On May 14, Alejandro Maldonado was named as Guatemala’s new vice president following the resignation of Roxana Baldetti amid the revelation of a tax fraud scandal. On May 15, Erick Archila, head of Guatemala’s Ministry of Energy and Mines, also resigned due to what he called “political persecution.” Archila was summoned to appear this morning before a congressional commission investigating allegations of corruption against him, but refused to appear.
Meanwhile, citizens have continued to call for the resignation of President Otto Pérez Molina and will move forward with another wave of national protests set for Saturday, May 16.
In Washington, DC, the Mayan League is also organizing people to gather in front of the White House at 10 am in an expression of solidarity with the thousands in Guatemala demanding an end to corruption and impunity.
Ex-police chief Erwin Sperisen’s attempt to appeal a life sentence has been struck down by a Swiss court. Sperisen — who also has Swiss nationality — was found guilyy last year in Switzerland of killing seven prisoners in a jail in his home country of Guatemala.
Stephen Rapp, United States Ambassador-at-Large for War Crimes Issues in the Office of Global Criminal Justice, visited Guatemala this week.

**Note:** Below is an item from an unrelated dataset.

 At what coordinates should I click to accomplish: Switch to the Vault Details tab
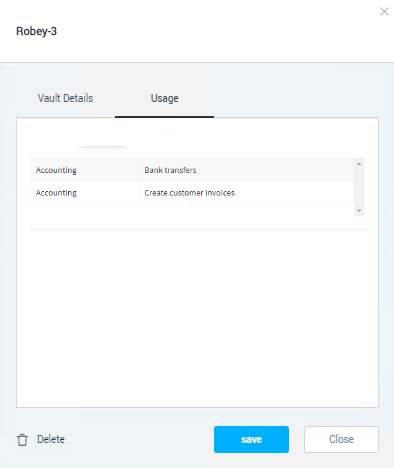tap(65, 98)
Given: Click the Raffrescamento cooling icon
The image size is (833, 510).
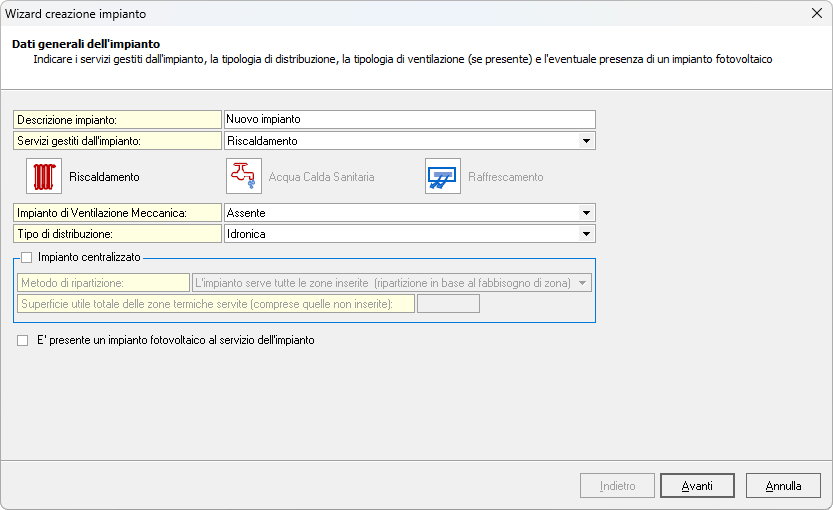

Rapp participated in a forum on judicial issues on Monday and affirmed that the US is ready to assist in the country’s search for “fair and independent justice.”
Representatives of the International Center for Justice and International Law (CEJIL) in Guatemala expressed their concerns over the state’s lack of political will to follow through with precautionary measures dictated by the IACHR, and the implications this has for human rights defenders in the country.